Conclusion/Summary
I actually think that this is not in the first place about the positive/negative or concrete/abstract dialectics Hegel later will dive into, it is a affront against Kant. Kant's ethics in general could be read as purely negative, though. 'Kant may have presented us the grapes', as Goethe once said, 'but rejected us the way to it'.
The highest form of human excellence is accessability of the ideas in form of a positive determination through intellectual intuition, one might say. And the task of the philosopher is not only to perform it and express the insights gained, but to make it accessable to others through poetry. This is the core of Hölderlin's own systematic take on philosophy as I understand it.
Argumentation
I will argue here with the Oldest System Programme of German Idealism from 1797, which, although written in Hegel's handwriting, is obviously heavily based on Hölderlin's thinking of that time, who arguably has been the only one able to include all of the kantian, fichtean, spinozian and aesthetical aspects included. I am well aware, though, that since Rosenzweig most people tend to Schelling's authorship. It actually is still an open debate going on, recently once again inflamed by Förster.

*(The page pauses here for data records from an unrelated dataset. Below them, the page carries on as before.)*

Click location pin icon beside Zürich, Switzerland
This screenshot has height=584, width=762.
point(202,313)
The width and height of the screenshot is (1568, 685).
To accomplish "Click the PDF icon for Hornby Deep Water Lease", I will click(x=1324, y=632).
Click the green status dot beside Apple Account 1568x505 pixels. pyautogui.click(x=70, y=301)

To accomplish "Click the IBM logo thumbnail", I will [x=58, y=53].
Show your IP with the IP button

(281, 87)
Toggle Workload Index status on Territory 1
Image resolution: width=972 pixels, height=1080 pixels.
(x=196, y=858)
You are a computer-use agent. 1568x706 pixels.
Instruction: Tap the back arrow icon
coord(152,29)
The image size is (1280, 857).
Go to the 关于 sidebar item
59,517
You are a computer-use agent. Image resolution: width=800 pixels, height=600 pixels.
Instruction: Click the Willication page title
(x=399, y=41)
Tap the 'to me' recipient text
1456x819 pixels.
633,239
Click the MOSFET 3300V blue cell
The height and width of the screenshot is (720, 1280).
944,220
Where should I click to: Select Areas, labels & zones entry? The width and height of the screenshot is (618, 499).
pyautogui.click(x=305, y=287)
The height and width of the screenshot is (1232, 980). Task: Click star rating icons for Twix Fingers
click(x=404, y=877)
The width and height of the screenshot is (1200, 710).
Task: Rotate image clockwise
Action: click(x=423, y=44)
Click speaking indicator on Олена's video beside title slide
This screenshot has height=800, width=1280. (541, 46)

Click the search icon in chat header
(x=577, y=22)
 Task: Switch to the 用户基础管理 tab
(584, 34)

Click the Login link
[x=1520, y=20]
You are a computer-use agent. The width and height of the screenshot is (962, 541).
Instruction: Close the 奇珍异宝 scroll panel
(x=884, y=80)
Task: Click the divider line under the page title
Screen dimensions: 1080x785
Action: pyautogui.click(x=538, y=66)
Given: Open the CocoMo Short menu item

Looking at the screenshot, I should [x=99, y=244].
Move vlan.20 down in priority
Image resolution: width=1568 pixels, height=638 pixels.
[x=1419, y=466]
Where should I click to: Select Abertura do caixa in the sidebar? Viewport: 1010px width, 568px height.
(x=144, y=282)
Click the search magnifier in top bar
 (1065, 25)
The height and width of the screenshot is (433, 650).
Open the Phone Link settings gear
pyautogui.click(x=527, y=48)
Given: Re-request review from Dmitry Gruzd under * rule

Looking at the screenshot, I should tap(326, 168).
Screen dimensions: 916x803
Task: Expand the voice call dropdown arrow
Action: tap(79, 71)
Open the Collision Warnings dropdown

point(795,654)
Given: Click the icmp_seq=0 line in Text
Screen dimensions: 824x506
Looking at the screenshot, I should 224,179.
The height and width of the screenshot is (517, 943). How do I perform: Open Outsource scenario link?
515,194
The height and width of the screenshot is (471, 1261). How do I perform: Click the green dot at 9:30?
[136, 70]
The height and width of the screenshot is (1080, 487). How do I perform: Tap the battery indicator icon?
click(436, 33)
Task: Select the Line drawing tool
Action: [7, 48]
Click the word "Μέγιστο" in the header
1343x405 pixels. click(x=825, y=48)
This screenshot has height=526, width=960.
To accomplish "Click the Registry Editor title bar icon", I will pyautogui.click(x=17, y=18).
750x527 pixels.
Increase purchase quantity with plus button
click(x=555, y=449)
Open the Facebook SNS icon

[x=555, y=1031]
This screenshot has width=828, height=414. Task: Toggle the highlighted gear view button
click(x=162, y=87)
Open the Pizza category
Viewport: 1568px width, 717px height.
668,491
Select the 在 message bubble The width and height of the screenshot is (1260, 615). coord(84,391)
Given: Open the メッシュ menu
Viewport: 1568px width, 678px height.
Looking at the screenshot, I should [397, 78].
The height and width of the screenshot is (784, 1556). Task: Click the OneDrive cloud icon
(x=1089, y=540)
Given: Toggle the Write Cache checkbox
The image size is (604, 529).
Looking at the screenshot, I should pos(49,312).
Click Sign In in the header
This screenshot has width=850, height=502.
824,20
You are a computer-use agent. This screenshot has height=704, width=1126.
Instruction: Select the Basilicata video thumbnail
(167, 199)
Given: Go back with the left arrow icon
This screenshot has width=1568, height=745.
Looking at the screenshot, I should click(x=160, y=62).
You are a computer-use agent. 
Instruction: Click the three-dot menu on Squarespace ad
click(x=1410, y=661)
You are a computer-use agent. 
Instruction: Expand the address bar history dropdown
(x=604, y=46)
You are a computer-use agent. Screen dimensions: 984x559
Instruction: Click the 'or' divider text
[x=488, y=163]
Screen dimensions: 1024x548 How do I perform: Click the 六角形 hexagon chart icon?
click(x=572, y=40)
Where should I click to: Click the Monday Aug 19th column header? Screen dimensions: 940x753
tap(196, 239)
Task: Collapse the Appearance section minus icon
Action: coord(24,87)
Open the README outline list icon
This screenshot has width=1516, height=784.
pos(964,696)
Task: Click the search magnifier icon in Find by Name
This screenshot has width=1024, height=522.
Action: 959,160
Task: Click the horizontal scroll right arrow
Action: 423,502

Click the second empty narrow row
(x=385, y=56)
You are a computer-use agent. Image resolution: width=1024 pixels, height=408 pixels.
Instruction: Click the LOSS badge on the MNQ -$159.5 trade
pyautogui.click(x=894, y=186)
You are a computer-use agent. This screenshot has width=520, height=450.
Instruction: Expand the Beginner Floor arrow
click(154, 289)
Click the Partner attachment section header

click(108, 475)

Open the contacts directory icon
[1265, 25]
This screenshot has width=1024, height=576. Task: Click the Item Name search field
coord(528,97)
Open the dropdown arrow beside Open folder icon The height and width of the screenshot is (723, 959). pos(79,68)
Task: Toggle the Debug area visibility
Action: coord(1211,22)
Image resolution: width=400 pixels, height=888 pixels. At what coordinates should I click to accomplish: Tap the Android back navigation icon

Kant, as positing reason and intellect in the very center of his philosophy, developed an ethical system that rests on the foundation of the Categorical Imperative, a principle (or idea), that in nuce only excludes acts as inproper/injust. His ethics is adressed as follows:
Since all metaphysics will henceforth fall into morals-- for which Kant,
with both of his practical postulates has given only an example and exhausted nothing, so this
ethics will contain nothing other than a complete system of all ideas, or what is the same, of
all practical postulates. (Oldest Sytem Programme of German Idealism)
And it continues:
From nature I come to man's works. The idea of the human race first-- I want to show
that there is no idea of the state [Staat, i.e. governmental structure] because the state is something mechanical, just as little as
there is an idea of a machine.
Only that which is the object of freedom is called idea. We must therefore go beyond
the state!-- Because every state must treat free human beings like mechanical works; and it
should not do that; therefore it should cease. You see for yourself that here all the ideas, that
of eternal peace, etc., are merely subordinate ideas of a higher idea. (Ibid., bolded by me)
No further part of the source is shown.